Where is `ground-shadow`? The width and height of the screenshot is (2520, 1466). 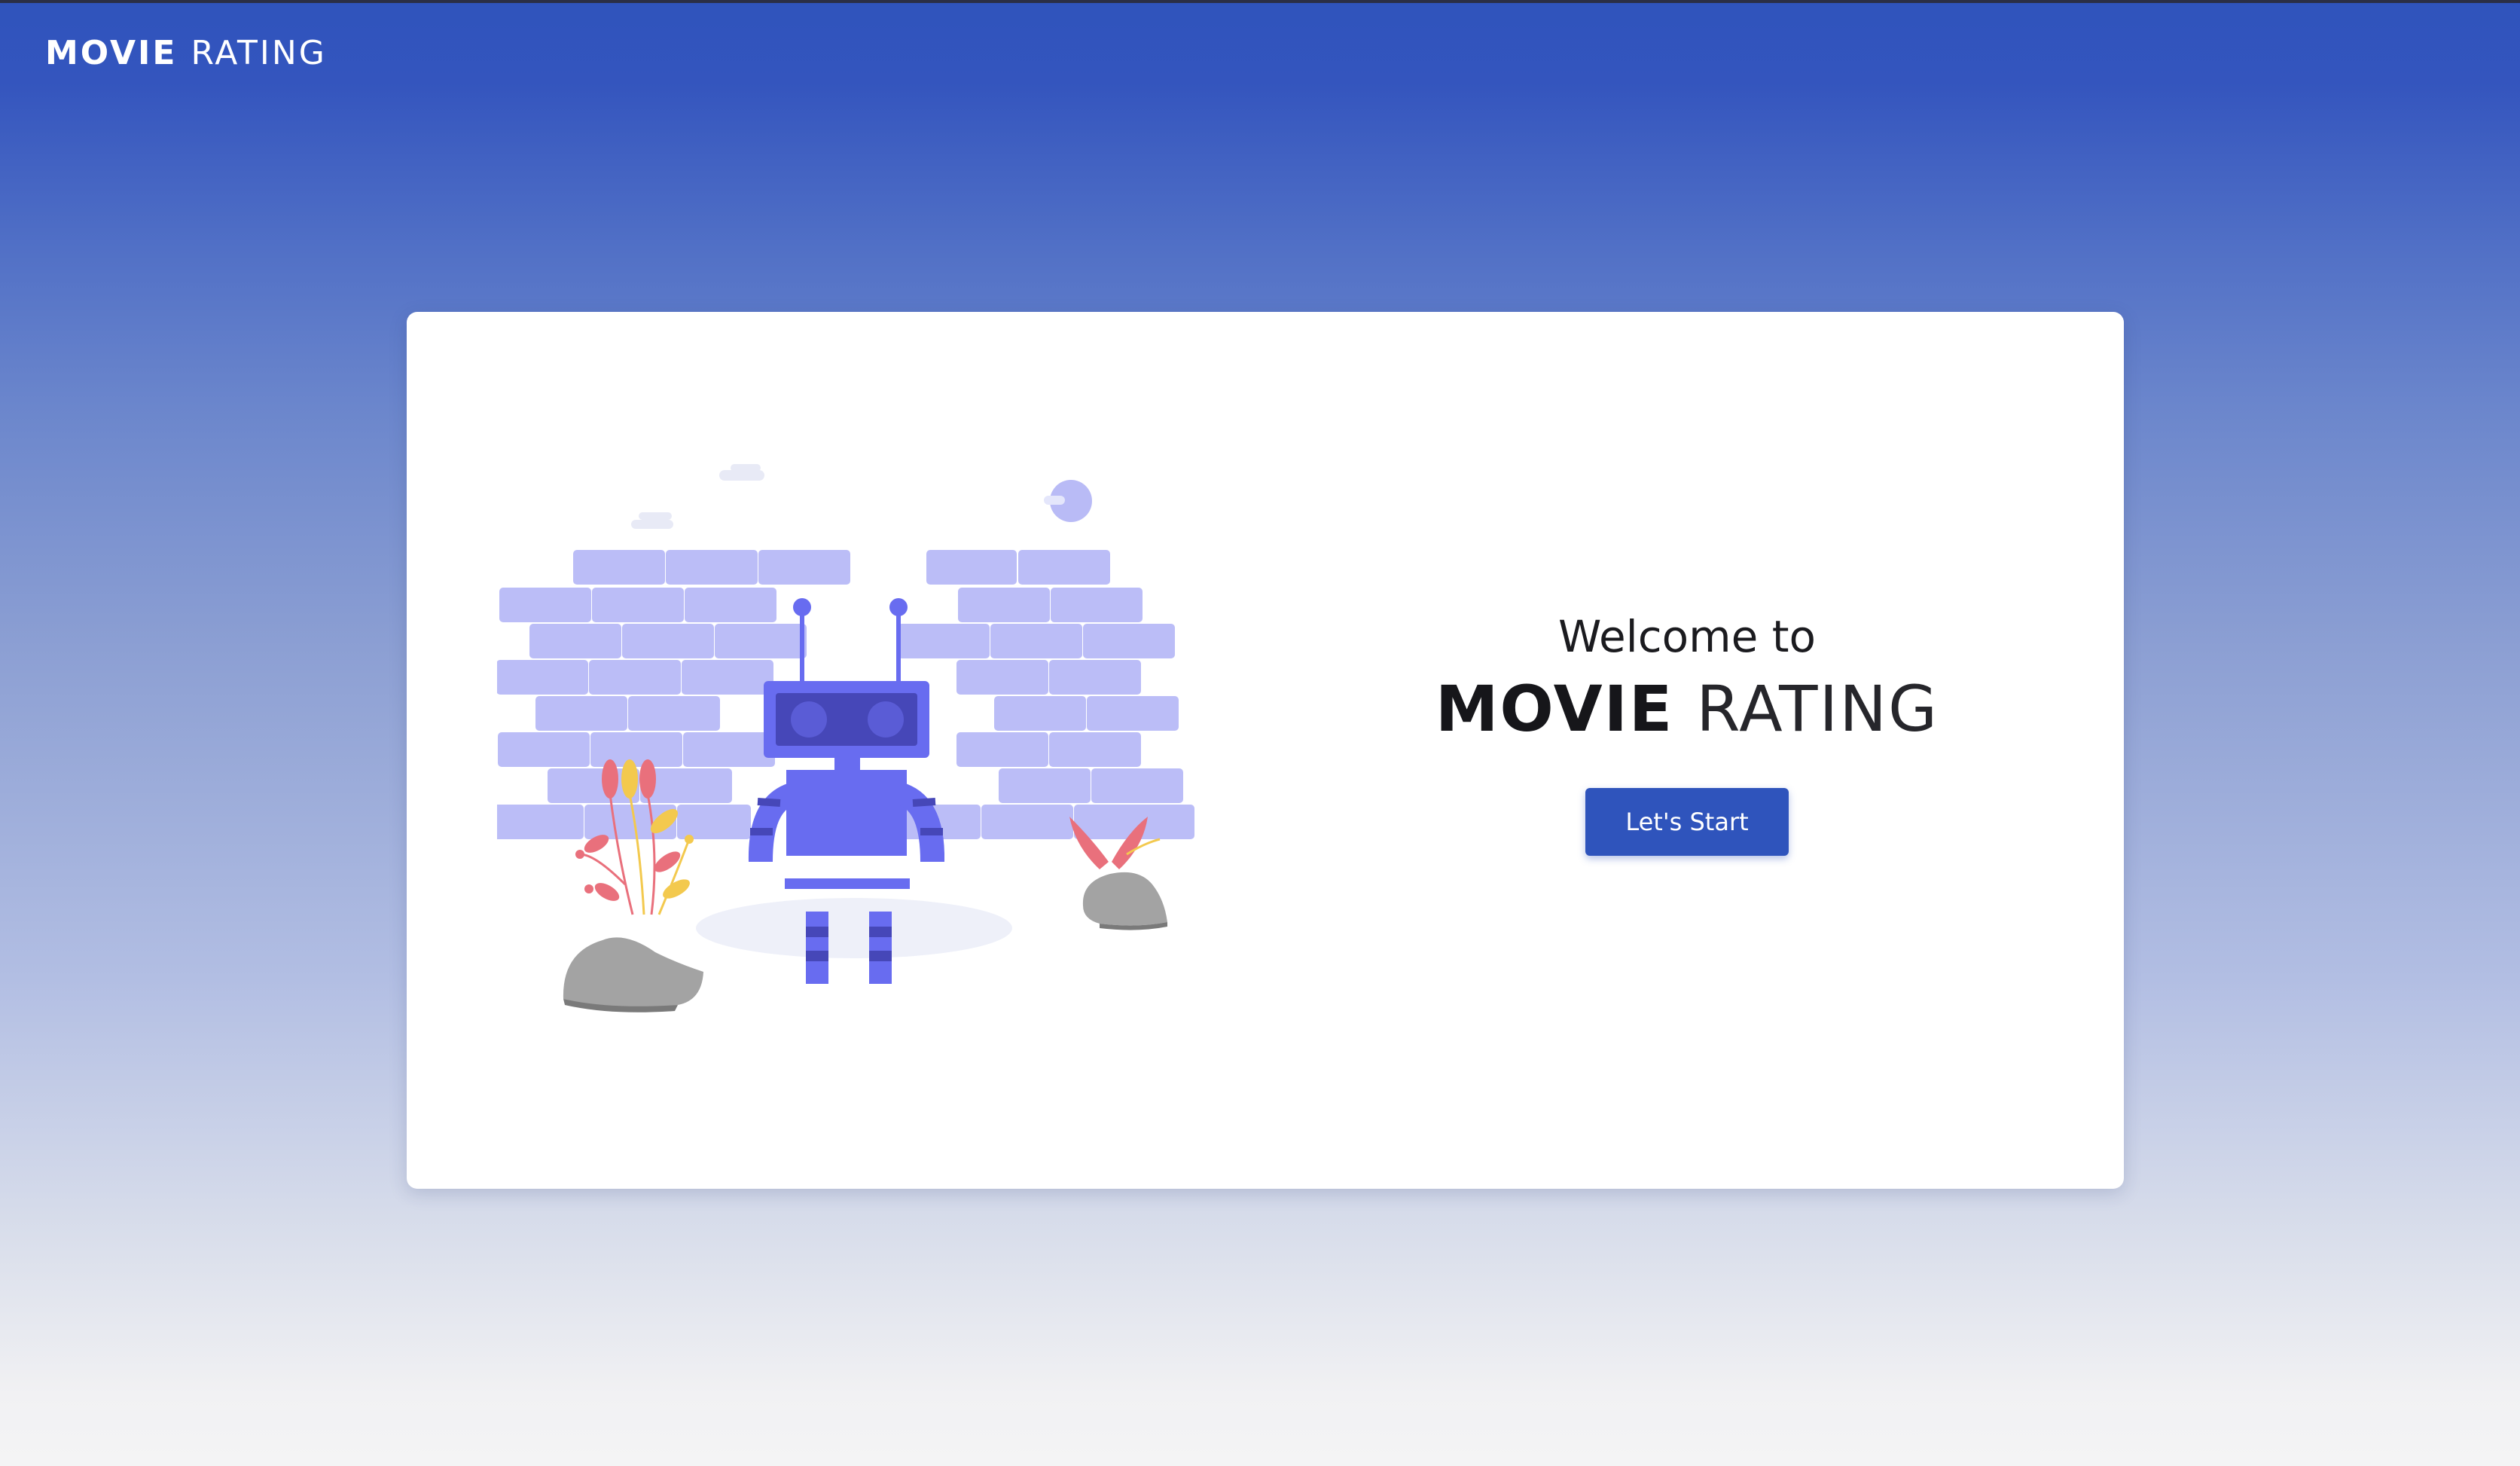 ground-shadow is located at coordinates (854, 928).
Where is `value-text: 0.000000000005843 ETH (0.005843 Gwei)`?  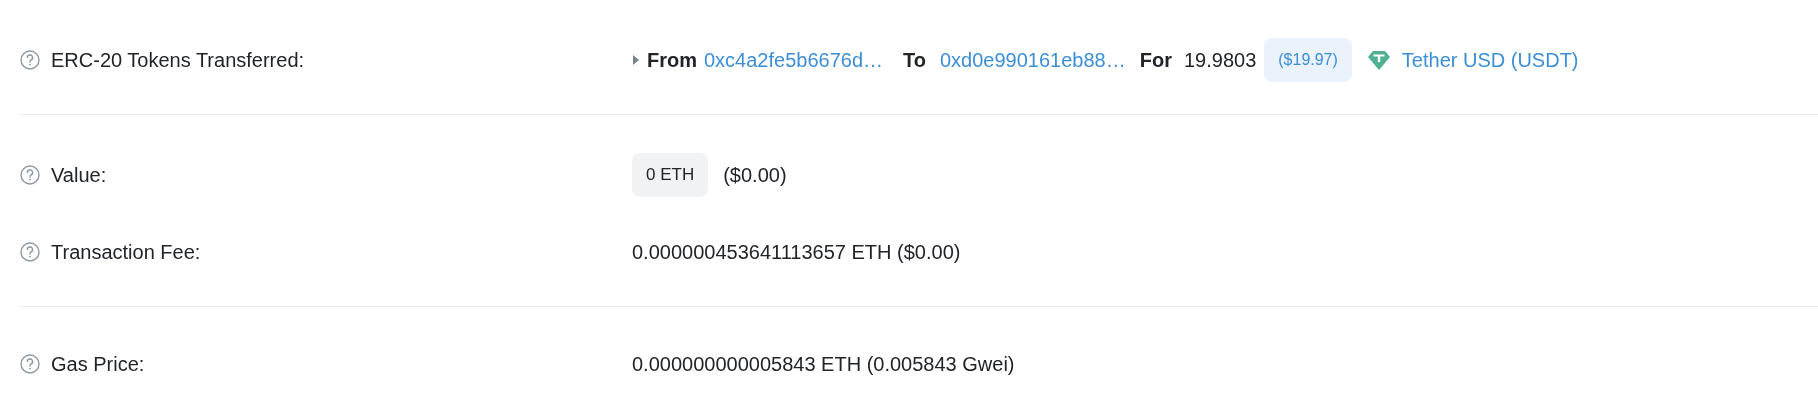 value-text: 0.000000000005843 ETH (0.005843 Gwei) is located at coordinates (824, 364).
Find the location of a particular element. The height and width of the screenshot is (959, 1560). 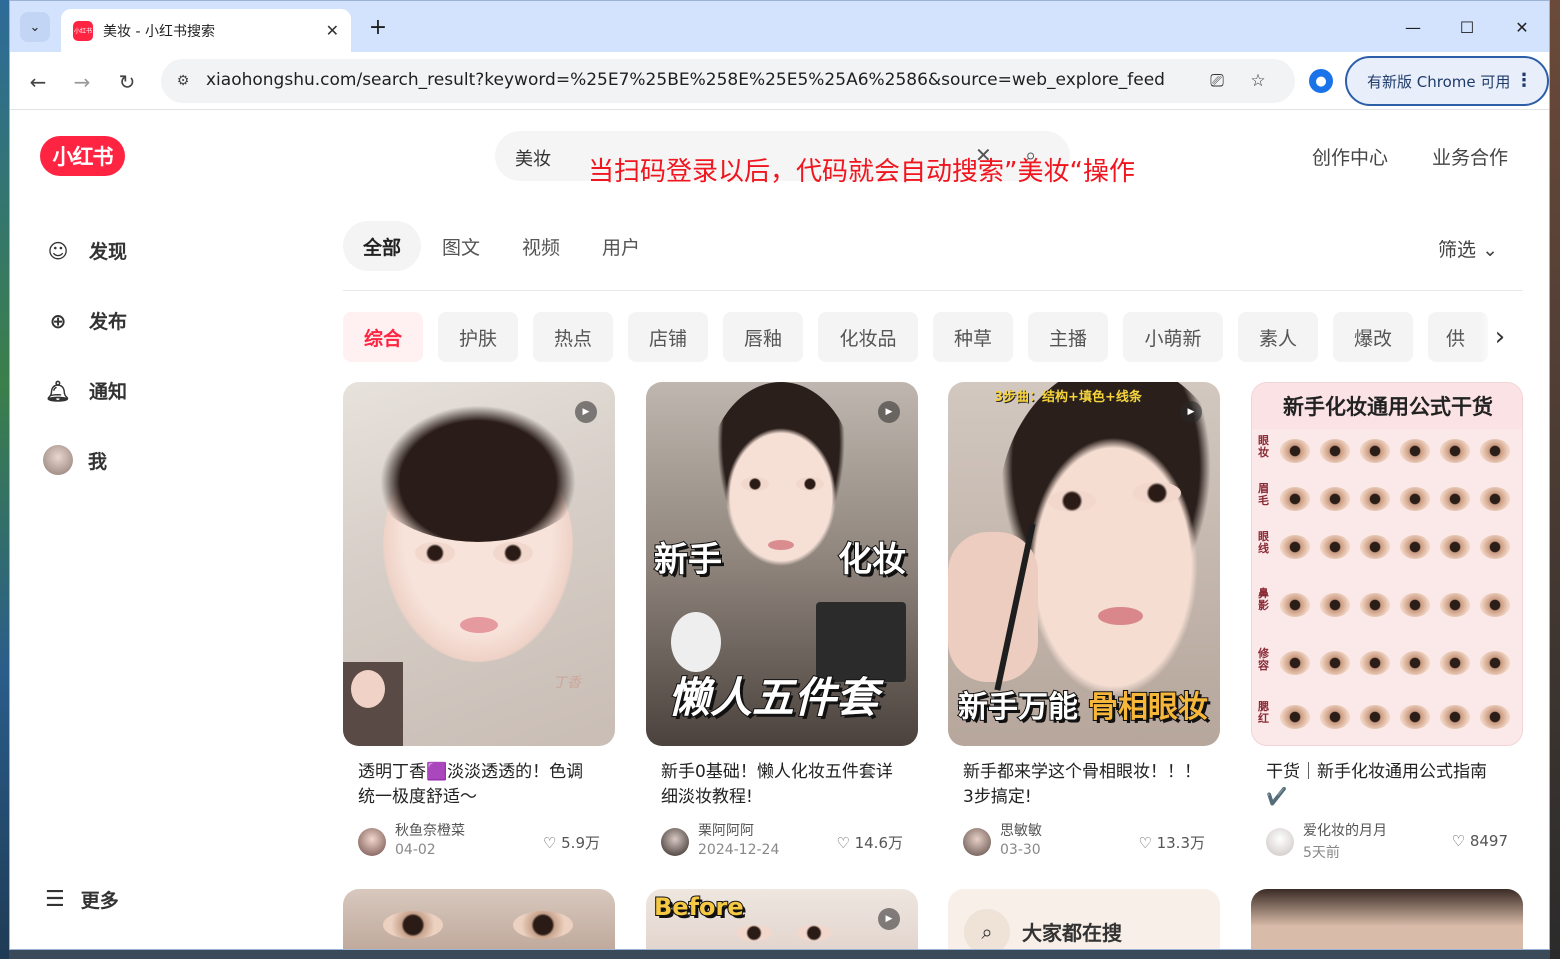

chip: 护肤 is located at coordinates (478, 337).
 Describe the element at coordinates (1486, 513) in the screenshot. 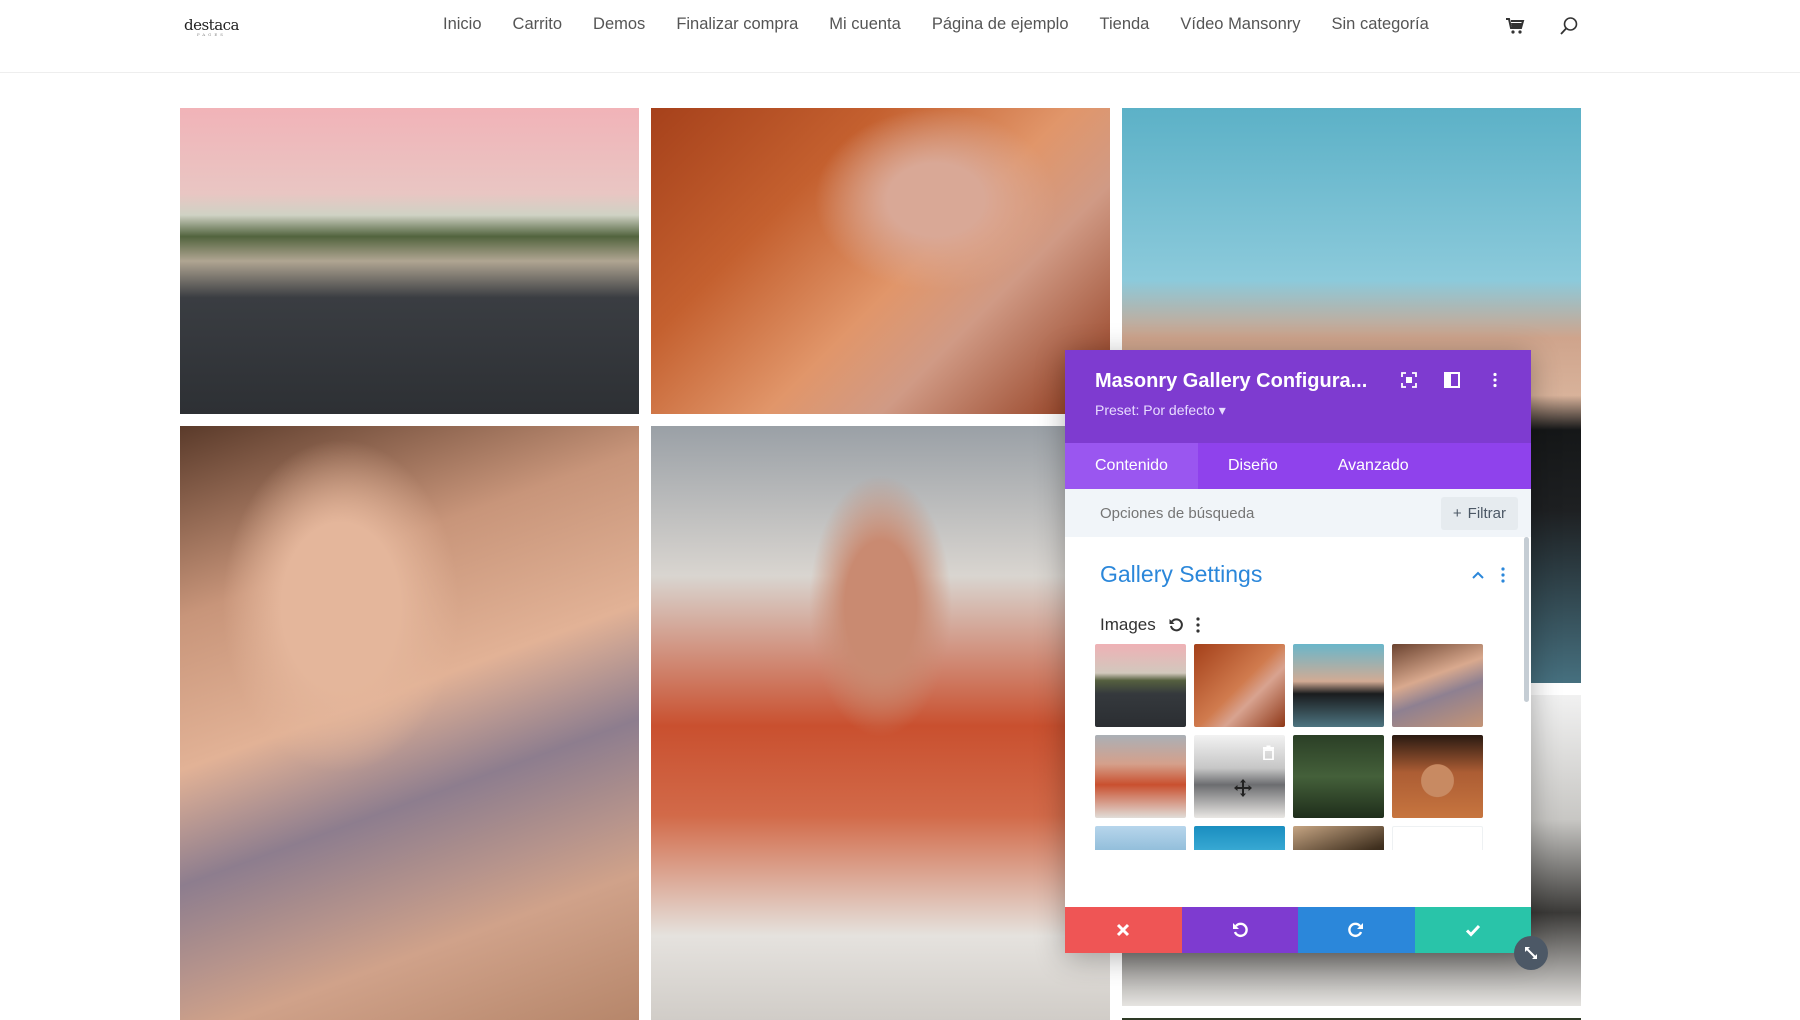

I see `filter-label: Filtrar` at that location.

-----

* _PROBLEM TO SOLVE_: Can you output, word for word, the lines from the one containing "Find the location" through the last line, with the pictures left out?

* _REPLY_:
Find the location of a particular element. The height and width of the screenshot is (959, 1560). 

chip: 护肤 is located at coordinates (478, 337).
 Describe the element at coordinates (1486, 513) in the screenshot. 

I see `filter-label: Filtrar` at that location.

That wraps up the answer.